St Pauls Cathedral graffiti
Often I step into the porch at St Pauls Cathedral to pause for a moment when I am passing on my way, walking between Spitalfields and the West End. Sometimes I am sheltering from the rain, sometimes I stand and recall the birdseed seller in the magnificent opening shot of “Mary Poppins”, sitting on the steps of St Pauls singing “Tuppence a bag” – but mostly the reason I take a pause here is to marvel at the eighteenth century graffiti.
It can take thirty years or so for marble from a quarry to harden to its final consistency, and this explains how the graffiti of eighteenth century London has become preserved in the marble surround to the central door of Wren’s cathedral. Here you will find innumerable names overlaid upon each other with dates from the latter half of the eighteenth century, many inscribed in an elegant flowing cursive script. It reminds me of the work of Cy Twombly.
Some inscriptions are higher than the human arm could naturally reach and so I surmise that people must have stood upon boxes or each other’s shoulders to incise these names with iron nails or pocket knives, up above the rest. My particular favourite piece of graffiti is the bird with the bald human head pictured below. I like to think this might be an apprentice’s caricature of some pompous overweight employer.
Mostly, people go in and out of the cathedral through the smaller doors on the either side of the porch. The tall central door is only open on special occasions, so few ever notice this hidden graffiti, written all those years ago with such grace by Londoners long-forgotten. It takes a while to accustom your eye to deciphering these feint calligraphic lines that are almost unphotographable. For nearly twenty years now, I have been going back to look and each time some new detail becomes apparent. There is much more than I have been able to show you in these two pictures, so next time you are passing, be sure to take a moment to pause in the porch, take look for yourself and wonder.
Oh yes! St. Paul’s! What a lovely place to stop.
Rats! Another fascinating tidbit I want to check out immediately and cannot because I am sitting in my apartment in California and my front door does not magically open onto London, much as I would wish it.
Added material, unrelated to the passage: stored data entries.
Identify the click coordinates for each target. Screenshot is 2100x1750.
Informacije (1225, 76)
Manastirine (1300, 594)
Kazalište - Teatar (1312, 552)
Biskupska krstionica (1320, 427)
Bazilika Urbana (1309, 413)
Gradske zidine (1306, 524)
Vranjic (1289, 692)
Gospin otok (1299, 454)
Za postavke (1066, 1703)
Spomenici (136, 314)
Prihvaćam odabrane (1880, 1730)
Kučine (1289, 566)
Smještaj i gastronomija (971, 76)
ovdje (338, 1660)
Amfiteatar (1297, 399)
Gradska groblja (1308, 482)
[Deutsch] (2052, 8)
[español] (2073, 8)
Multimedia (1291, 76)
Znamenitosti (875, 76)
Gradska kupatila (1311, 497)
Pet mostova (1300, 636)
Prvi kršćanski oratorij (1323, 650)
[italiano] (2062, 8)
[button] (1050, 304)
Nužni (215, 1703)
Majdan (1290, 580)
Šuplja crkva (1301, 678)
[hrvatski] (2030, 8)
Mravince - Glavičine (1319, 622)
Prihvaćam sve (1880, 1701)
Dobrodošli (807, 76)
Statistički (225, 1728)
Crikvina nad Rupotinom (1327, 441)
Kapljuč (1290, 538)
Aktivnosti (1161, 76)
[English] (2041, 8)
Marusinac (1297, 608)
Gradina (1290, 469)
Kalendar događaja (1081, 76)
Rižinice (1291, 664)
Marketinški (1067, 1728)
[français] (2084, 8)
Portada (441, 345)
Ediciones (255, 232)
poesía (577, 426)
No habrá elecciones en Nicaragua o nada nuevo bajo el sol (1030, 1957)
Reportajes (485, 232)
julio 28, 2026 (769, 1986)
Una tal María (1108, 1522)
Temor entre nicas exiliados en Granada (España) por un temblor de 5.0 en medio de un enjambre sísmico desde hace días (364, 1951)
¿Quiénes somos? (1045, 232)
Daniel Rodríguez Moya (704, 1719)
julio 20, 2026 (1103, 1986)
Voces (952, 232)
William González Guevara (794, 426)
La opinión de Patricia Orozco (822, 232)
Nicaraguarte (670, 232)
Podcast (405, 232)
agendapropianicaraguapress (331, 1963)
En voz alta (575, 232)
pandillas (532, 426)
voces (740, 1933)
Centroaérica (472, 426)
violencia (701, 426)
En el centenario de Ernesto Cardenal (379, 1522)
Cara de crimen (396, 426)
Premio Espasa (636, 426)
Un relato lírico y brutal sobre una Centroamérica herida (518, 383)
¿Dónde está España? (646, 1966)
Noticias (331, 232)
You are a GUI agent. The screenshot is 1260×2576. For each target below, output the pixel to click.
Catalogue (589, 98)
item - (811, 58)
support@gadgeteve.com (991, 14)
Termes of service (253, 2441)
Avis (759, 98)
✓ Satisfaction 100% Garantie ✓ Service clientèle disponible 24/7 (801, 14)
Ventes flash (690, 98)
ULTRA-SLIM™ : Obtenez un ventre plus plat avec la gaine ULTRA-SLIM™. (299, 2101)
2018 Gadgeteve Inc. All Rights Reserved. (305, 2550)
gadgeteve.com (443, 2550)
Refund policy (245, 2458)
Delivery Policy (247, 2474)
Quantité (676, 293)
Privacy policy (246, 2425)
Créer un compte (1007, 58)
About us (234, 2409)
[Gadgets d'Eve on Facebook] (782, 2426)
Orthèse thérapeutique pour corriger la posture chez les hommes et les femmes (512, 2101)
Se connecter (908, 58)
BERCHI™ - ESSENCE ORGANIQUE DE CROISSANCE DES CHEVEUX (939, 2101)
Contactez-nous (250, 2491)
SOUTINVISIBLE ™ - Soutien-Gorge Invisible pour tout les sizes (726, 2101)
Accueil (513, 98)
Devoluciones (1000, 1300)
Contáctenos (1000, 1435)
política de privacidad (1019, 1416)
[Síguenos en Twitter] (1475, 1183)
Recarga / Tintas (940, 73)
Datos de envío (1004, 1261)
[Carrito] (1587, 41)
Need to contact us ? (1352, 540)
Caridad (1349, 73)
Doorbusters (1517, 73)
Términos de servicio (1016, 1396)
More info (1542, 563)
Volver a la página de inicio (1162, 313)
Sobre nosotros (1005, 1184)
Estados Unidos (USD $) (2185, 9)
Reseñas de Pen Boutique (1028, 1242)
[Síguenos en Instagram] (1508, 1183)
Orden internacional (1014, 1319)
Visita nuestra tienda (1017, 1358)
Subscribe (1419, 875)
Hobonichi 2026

I missed that graffiti, but I saw plenty climbing up and up and up to the top of St. Paul’s when I visited there some years back, it is all along the spiral staircase. I found it fascinating to read what was left there by other climbers a long time ago.
In the square in front of St. Pauls, a few feet to the left (as you face it) of the statue of Queen Ann, there’s the name Tim carved into on of the stones that make up the square. It looks to be very old and in old style font. My name being Tim, my curiosity is piqued. Does anyone have any information on this. My thinking, because of it’s style, apparent age and location, is that this was the artisan who laid those stones and built that square. Anyone?